__Your task__.
Look below for the line containing "Given: Open the Sweep" and the line containing "Collapse the OAuth App Connectors section"; repeat exactly those two lines and all lines between them, and nothing else.

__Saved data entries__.
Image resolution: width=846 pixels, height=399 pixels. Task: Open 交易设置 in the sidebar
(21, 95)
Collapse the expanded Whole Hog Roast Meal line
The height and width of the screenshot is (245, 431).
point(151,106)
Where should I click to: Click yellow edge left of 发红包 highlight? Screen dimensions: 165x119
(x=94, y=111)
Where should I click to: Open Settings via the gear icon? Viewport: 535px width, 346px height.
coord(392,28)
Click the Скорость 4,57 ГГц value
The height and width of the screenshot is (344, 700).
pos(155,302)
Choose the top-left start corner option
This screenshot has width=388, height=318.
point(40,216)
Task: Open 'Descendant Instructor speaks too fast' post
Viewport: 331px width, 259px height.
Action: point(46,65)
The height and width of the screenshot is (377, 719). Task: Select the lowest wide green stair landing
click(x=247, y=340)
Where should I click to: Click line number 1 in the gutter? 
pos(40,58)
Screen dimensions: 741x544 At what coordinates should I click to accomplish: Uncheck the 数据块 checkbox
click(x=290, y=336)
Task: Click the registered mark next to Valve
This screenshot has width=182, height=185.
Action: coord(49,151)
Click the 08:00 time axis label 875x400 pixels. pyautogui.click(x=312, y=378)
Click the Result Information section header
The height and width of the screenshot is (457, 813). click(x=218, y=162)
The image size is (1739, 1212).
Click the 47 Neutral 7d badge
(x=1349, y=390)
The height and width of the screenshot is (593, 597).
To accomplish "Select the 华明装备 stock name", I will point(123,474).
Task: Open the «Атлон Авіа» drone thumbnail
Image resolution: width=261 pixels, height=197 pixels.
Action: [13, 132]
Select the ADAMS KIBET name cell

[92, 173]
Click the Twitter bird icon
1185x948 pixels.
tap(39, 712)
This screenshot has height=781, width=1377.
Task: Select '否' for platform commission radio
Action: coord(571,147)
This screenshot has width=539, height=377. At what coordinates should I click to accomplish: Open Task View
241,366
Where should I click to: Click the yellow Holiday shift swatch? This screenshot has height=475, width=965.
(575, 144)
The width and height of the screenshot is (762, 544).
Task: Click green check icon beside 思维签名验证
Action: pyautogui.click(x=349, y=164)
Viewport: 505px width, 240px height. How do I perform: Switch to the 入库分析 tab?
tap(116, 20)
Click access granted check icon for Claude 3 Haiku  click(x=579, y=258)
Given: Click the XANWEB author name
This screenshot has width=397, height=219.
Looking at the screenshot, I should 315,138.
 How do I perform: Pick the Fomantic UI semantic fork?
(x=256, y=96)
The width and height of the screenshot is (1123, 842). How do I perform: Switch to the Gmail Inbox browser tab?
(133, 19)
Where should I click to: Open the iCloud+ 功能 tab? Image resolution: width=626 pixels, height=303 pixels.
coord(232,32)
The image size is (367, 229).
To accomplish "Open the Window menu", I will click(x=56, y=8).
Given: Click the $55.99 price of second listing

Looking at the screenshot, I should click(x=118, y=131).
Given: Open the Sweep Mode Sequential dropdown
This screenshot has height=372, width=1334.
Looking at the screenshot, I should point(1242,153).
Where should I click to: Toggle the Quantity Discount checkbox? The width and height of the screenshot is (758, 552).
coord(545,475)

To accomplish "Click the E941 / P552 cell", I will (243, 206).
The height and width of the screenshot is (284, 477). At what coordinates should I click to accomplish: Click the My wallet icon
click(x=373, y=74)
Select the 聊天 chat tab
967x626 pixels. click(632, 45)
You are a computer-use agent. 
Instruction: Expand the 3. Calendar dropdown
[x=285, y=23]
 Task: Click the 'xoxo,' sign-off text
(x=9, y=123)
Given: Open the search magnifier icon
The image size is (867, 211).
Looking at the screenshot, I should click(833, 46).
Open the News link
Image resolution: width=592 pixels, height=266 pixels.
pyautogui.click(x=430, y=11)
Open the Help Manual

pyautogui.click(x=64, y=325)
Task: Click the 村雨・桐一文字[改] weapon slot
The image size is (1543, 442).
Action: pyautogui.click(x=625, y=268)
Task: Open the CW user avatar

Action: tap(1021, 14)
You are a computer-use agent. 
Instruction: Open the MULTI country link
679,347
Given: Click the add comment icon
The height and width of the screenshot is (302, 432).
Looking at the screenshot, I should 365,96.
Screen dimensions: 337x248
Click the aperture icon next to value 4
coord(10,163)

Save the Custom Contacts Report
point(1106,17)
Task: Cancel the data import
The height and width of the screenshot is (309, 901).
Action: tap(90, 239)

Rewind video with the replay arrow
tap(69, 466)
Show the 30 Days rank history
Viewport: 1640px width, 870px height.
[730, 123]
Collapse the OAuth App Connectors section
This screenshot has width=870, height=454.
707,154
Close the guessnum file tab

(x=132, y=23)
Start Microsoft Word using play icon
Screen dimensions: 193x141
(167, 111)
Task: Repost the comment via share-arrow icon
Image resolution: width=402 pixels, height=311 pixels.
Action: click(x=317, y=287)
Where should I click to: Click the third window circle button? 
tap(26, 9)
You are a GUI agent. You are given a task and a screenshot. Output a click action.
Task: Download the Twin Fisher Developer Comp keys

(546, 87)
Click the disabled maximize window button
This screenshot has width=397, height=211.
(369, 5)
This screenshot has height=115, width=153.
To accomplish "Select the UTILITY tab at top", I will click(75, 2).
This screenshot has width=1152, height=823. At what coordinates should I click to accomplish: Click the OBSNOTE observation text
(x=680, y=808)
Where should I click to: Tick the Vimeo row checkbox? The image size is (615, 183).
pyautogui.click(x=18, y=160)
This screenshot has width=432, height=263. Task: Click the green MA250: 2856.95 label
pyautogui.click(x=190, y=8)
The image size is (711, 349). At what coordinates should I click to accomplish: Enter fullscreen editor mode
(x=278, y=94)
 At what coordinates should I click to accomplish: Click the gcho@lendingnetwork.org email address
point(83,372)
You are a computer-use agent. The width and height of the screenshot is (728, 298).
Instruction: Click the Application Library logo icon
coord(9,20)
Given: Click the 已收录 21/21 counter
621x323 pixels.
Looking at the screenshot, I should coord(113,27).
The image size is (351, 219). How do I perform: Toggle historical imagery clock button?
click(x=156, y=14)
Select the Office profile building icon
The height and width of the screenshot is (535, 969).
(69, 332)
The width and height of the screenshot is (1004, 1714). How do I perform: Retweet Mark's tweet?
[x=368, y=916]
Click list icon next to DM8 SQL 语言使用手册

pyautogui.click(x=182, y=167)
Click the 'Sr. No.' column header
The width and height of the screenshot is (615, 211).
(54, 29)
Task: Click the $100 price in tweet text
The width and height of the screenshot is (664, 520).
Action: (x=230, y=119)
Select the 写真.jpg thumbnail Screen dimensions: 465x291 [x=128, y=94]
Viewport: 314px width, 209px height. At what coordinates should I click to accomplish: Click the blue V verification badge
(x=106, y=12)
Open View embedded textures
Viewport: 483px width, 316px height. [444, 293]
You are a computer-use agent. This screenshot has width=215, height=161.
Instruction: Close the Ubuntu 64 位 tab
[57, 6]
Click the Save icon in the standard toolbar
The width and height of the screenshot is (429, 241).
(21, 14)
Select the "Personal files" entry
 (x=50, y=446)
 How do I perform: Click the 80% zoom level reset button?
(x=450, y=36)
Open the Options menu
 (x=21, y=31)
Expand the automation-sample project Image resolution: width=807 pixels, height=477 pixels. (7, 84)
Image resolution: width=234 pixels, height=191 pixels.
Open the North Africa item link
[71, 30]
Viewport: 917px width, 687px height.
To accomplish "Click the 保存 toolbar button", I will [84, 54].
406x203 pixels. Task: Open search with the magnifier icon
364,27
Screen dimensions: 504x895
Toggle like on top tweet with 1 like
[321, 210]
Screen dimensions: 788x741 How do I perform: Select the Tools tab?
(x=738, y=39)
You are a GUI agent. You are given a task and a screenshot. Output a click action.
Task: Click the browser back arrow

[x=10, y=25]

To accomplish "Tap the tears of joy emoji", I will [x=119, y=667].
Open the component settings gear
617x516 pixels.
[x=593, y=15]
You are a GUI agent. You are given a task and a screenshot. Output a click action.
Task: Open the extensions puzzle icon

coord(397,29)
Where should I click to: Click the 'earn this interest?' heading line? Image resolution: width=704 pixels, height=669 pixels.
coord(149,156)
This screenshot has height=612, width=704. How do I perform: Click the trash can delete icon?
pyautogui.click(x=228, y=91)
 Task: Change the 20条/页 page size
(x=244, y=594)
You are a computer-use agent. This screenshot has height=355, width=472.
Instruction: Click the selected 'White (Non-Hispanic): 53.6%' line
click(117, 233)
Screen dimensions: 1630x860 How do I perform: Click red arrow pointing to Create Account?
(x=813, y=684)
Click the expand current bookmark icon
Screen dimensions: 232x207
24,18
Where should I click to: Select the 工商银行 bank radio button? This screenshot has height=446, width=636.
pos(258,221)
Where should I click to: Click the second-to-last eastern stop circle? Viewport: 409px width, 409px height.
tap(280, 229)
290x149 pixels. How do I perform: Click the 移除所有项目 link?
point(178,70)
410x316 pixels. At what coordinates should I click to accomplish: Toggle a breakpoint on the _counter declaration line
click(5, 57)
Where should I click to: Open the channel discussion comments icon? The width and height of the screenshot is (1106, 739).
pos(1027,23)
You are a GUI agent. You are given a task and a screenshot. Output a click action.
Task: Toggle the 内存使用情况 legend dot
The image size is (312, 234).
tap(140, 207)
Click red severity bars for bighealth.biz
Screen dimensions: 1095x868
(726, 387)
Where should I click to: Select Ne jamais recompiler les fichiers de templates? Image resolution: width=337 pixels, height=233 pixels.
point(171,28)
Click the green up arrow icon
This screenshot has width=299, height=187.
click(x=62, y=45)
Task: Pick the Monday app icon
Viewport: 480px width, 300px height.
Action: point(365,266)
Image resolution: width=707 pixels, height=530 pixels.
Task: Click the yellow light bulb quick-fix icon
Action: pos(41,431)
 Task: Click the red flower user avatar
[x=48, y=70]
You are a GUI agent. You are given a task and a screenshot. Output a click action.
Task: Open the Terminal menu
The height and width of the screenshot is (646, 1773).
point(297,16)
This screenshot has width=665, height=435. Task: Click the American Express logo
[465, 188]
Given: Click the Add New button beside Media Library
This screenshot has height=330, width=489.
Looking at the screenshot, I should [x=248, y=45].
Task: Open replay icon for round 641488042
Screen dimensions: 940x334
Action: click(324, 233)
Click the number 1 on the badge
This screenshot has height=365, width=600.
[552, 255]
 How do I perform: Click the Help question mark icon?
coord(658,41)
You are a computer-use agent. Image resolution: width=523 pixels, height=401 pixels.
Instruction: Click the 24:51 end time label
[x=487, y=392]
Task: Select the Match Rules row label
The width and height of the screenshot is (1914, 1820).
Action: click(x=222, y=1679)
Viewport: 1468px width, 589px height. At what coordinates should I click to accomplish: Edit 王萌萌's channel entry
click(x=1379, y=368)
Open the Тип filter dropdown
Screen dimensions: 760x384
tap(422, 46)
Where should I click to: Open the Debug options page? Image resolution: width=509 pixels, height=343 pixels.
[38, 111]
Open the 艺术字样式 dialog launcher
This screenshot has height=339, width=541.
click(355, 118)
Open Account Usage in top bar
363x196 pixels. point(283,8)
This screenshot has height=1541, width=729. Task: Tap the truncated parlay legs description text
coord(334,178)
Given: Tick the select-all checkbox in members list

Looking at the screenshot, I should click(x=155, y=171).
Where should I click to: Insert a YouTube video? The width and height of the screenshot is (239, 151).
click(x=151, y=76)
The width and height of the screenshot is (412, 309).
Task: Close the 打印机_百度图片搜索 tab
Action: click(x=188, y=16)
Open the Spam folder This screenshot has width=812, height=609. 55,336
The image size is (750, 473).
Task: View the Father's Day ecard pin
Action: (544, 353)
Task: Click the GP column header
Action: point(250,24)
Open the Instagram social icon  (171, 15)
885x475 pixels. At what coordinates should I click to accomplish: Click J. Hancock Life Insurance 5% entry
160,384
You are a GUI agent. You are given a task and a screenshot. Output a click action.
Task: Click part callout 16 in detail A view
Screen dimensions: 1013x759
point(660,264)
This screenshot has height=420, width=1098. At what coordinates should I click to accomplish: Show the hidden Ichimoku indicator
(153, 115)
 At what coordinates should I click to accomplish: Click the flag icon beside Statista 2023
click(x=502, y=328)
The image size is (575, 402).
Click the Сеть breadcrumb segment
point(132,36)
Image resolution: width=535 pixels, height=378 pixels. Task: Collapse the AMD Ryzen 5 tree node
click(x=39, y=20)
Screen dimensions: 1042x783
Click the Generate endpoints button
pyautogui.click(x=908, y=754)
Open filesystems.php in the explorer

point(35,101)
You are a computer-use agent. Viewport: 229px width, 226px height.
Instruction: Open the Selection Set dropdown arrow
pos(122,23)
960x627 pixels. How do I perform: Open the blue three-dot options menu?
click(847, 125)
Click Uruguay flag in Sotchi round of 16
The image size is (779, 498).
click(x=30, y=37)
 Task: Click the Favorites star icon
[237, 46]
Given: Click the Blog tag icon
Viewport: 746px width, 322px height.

__Written solution__.
Given: Open the Sweep Mode Sequential dropdown
This screenshot has height=372, width=1334.
Looking at the screenshot, I should point(1242,153).
Where should I click to: Toggle the Quantity Discount checkbox? The width and height of the screenshot is (758, 552).
coord(545,475)

To accomplish "Click the E941 / P552 cell", I will (243, 206).
The height and width of the screenshot is (284, 477). At what coordinates should I click to accomplish: Click the My wallet icon
click(x=373, y=74)
Select the 聊天 chat tab
967x626 pixels. click(632, 45)
You are a computer-use agent. 
Instruction: Expand the 3. Calendar dropdown
[x=285, y=23]
 Task: Click the 'xoxo,' sign-off text
(x=9, y=123)
Given: Open the search magnifier icon
The image size is (867, 211).
Looking at the screenshot, I should click(833, 46).
Open the News link
Image resolution: width=592 pixels, height=266 pixels.
pyautogui.click(x=430, y=11)
Open the Help Manual

pyautogui.click(x=64, y=325)
Task: Click the 村雨・桐一文字[改] weapon slot
The image size is (1543, 442).
Action: pyautogui.click(x=625, y=268)
Task: Open the CW user avatar

Action: tap(1021, 14)
You are a computer-use agent. 
Instruction: Open the MULTI country link
679,347
Given: Click the add comment icon
The height and width of the screenshot is (302, 432).
Looking at the screenshot, I should 365,96.
Screen dimensions: 337x248
Click the aperture icon next to value 4
coord(10,163)

Save the Custom Contacts Report
point(1106,17)
Task: Cancel the data import
The height and width of the screenshot is (309, 901).
Action: tap(90, 239)

Rewind video with the replay arrow
tap(69, 466)
Show the 30 Days rank history
Viewport: 1640px width, 870px height.
[730, 123]
Collapse the OAuth App Connectors section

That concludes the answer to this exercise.